People are generally nice to you when you’re doing Pulpit Supply. You come in and they’re polite, they hand you a cheque and then you leave after doing my thing. Because I’ve been doing some places quite regularly people think they know me.
In some ways they’re right, they do know me. I come in and do the service and quite often stay for coffee. They say they like my energy and enthusiasm for the future. They say they are excited when I say there is hope. They love my little boy as he brings life to the party. It’s like our family is the poster child for the family they want to attract.
It sounds nice, right? It is. I appreciate that they don’t hate me. The thing is I’m not really sure how they would feel if I were actually their minister. I have energy and hope for the future but I know how much work is required to make the future happen. I believe that great things are possible but they require faith, work and dedication. I believe in listening to God and changing what isn’t working. If I were actually their minister I would expect things. I’m not sure they would like it if they had someone expecting things.
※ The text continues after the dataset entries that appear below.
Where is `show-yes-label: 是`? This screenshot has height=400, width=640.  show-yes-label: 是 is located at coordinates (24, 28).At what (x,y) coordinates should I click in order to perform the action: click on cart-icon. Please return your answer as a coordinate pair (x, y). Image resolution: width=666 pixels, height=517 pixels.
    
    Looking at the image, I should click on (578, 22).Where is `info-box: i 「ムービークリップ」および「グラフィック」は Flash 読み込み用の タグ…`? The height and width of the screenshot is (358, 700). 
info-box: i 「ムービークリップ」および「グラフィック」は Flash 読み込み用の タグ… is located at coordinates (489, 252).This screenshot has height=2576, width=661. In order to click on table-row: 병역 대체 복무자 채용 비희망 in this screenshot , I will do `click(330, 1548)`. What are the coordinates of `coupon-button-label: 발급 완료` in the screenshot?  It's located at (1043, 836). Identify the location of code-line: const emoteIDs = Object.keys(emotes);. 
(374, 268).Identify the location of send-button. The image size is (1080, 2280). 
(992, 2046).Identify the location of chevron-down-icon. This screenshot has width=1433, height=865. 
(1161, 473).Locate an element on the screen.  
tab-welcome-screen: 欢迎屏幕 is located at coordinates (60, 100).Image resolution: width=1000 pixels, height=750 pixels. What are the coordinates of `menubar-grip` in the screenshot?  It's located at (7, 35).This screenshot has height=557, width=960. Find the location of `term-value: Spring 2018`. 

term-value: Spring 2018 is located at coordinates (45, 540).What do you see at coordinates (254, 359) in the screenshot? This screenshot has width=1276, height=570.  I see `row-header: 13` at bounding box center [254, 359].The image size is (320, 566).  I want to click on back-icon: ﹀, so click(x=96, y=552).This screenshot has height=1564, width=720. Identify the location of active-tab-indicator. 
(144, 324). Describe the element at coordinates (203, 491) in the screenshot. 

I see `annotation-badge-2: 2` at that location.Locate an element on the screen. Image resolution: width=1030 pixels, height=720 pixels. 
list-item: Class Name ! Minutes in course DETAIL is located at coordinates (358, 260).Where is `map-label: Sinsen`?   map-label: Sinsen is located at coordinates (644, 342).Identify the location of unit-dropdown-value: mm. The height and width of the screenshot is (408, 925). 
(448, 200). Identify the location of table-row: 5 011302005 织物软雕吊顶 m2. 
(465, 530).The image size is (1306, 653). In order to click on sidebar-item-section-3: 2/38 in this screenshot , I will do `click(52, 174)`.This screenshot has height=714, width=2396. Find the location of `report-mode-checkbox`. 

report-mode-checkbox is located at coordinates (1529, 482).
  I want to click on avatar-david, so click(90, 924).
Isn’t this always the way? We love listening to people on TV. We love when our politicians speak about great change and new ideas. We delight in gurus telling us our lives can be different. But when push comes to shove we don’t want to change. Usually we like things just the way they are.
I don’t like things the way they are. I’m unsettled and uncomfortable with the road we’re walking. Right now I have the ability to speak the truth about how I feel without worrying about a job. It’s freeing.
I like this but I do wonder how people would react if they were stuck with me full time. Would people continue to like me? I suspect some would and some wouldn’t and I’m actually ok with that.